** start **

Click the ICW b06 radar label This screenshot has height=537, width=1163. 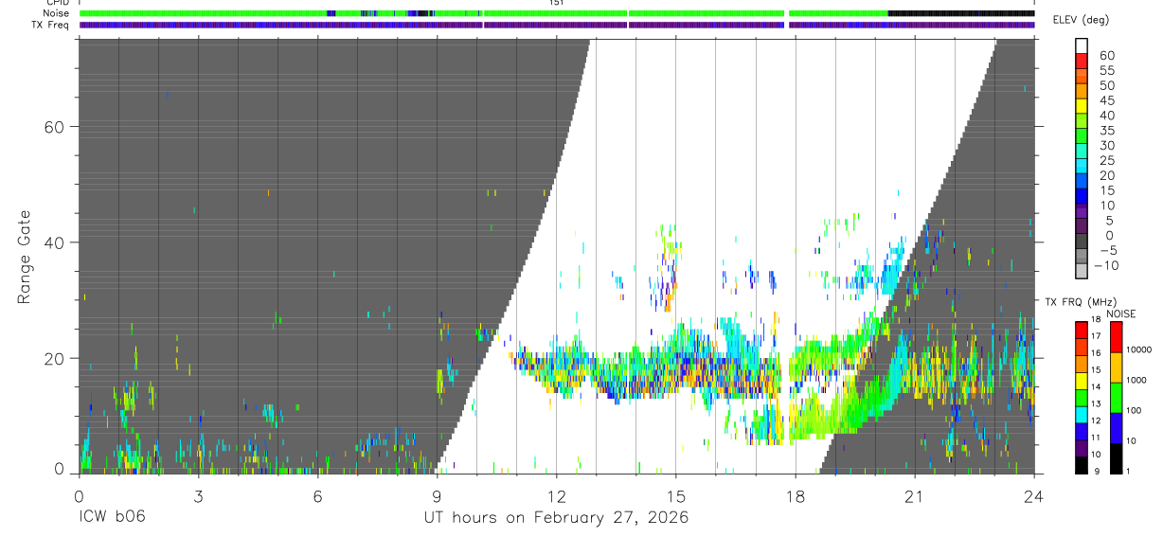click(111, 518)
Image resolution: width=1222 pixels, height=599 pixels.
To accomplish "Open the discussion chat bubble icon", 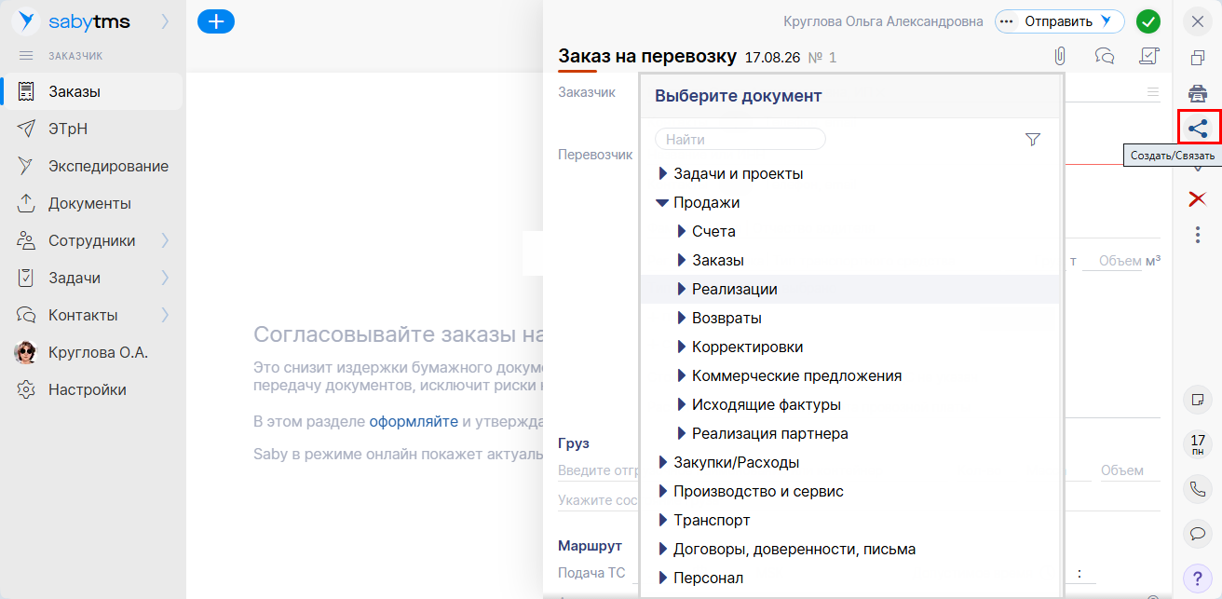I will point(1105,56).
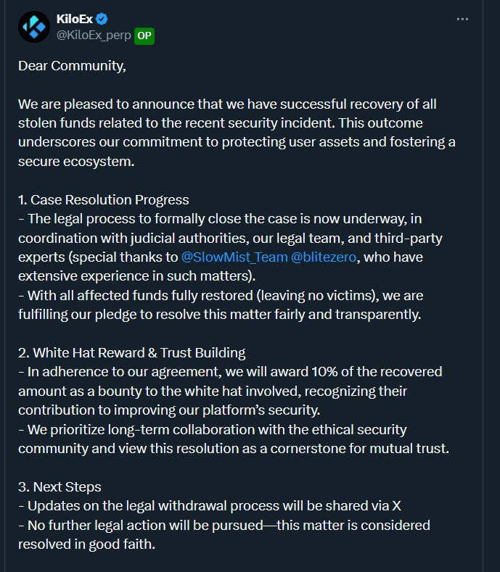Click the '1. Case Resolution Progress' heading
The image size is (500, 572).
click(x=103, y=200)
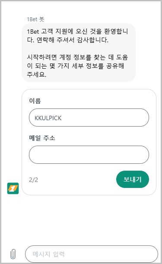Click the 2/2 step counter

pyautogui.click(x=33, y=180)
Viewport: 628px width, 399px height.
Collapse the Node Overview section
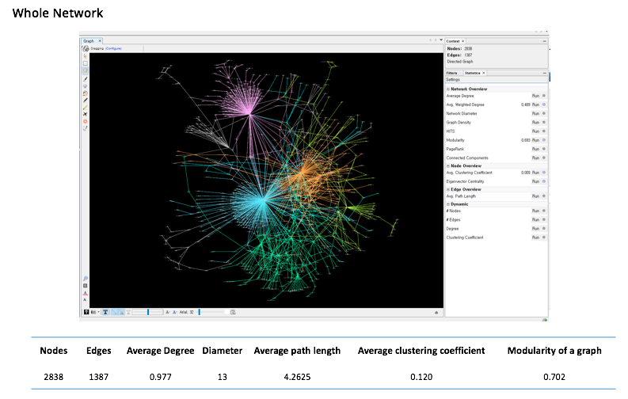pyautogui.click(x=448, y=165)
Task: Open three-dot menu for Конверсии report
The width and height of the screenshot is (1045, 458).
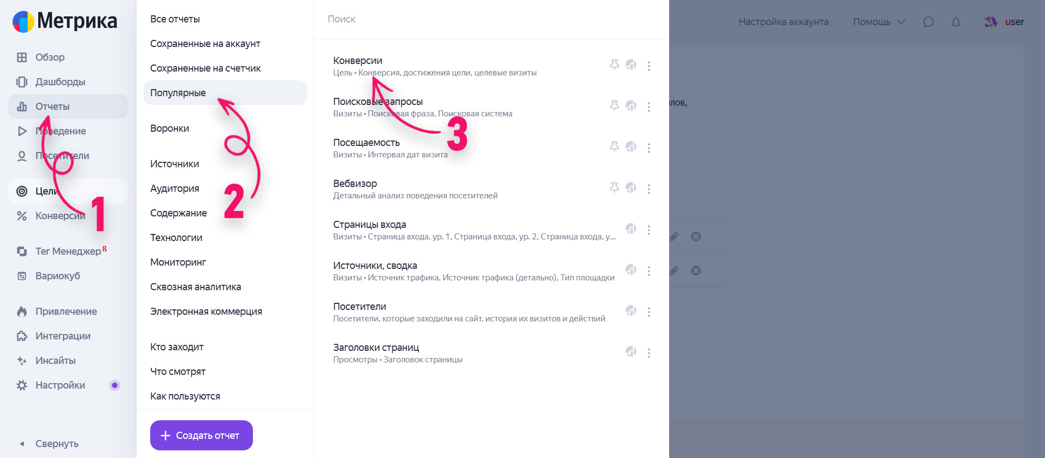Action: 648,66
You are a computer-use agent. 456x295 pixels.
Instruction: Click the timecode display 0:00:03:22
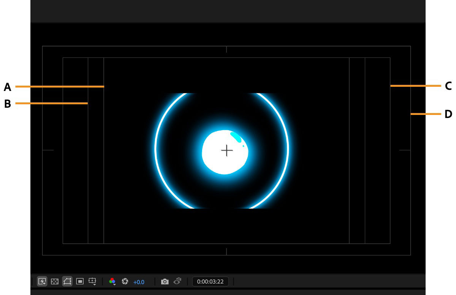[211, 282]
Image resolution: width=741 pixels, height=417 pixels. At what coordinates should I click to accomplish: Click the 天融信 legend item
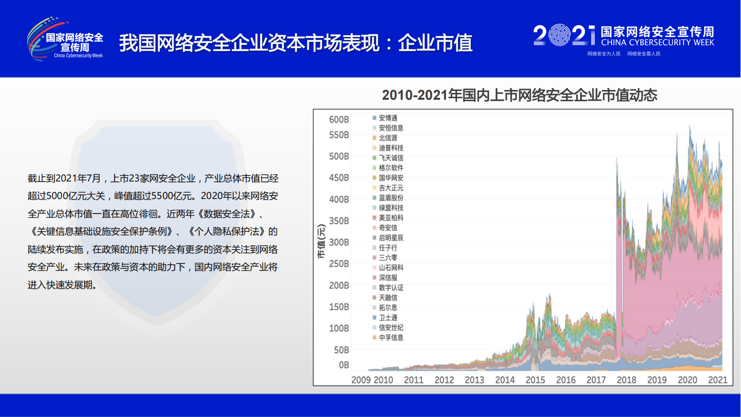[388, 298]
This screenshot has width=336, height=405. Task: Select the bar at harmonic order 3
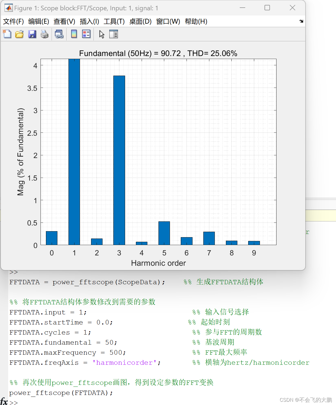(119, 160)
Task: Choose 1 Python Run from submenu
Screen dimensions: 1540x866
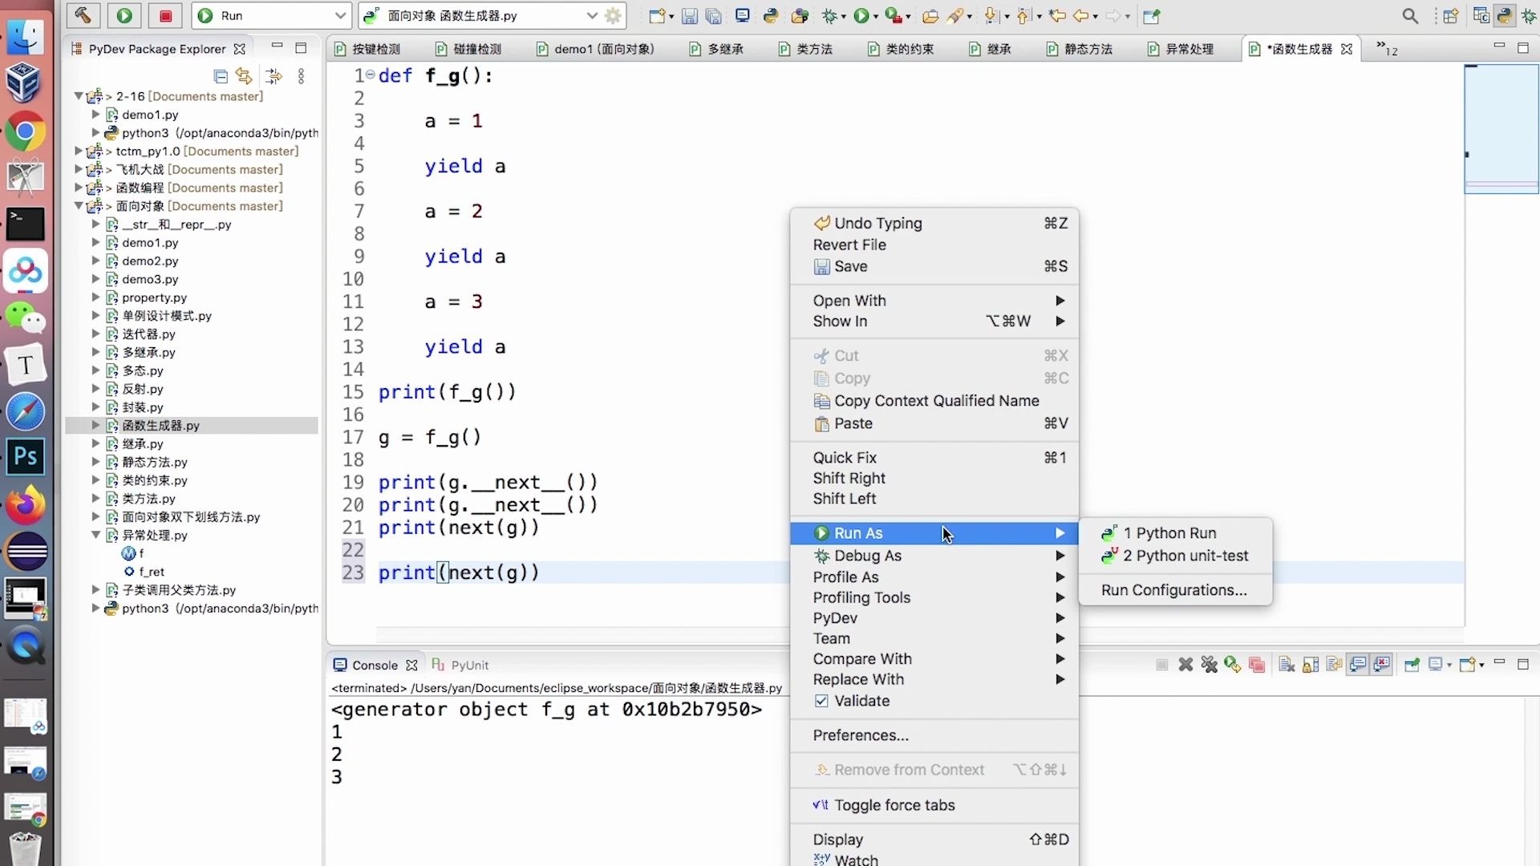Action: pyautogui.click(x=1175, y=533)
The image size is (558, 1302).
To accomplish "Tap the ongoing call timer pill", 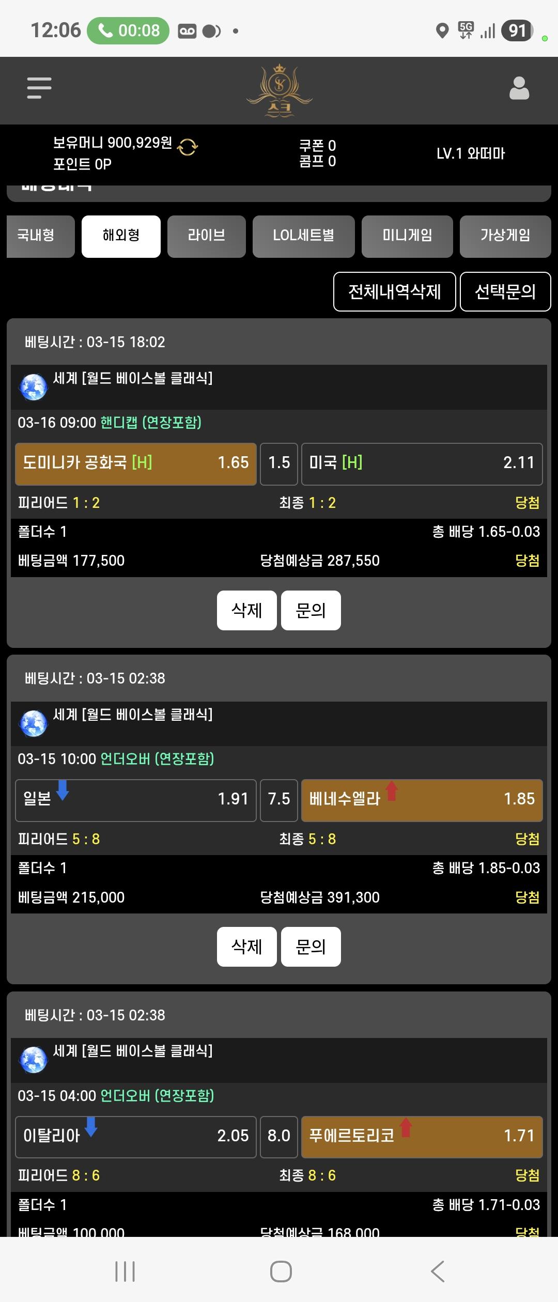I will [128, 31].
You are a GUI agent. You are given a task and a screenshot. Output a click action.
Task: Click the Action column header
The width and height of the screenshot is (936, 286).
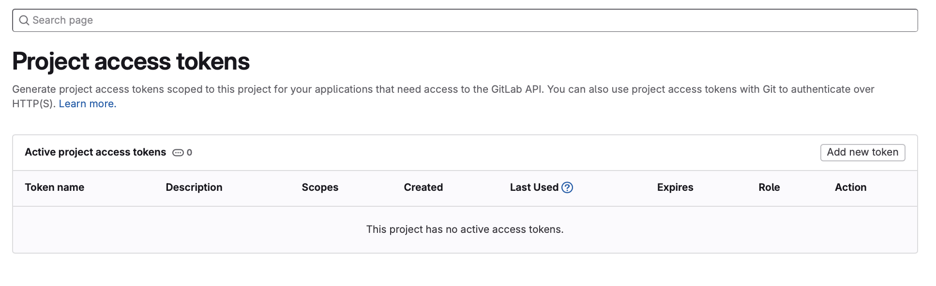tap(850, 187)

** end **

◆ Problem statement: Rewrite the part of the listing that opens with the line containing "You are a GUI" and runs through the end of the listing, requests included, scaling every click coordinate in the answers by 0.7 and rounding each to a whole number, with halves rounded up. Leave the pictures out.

◆ The answer:
You are a GUI agent. You are given a task and a screenshot. Output a click action.
Task: Click the Action column header
The width and height of the screenshot is (936, 286).
tap(595, 131)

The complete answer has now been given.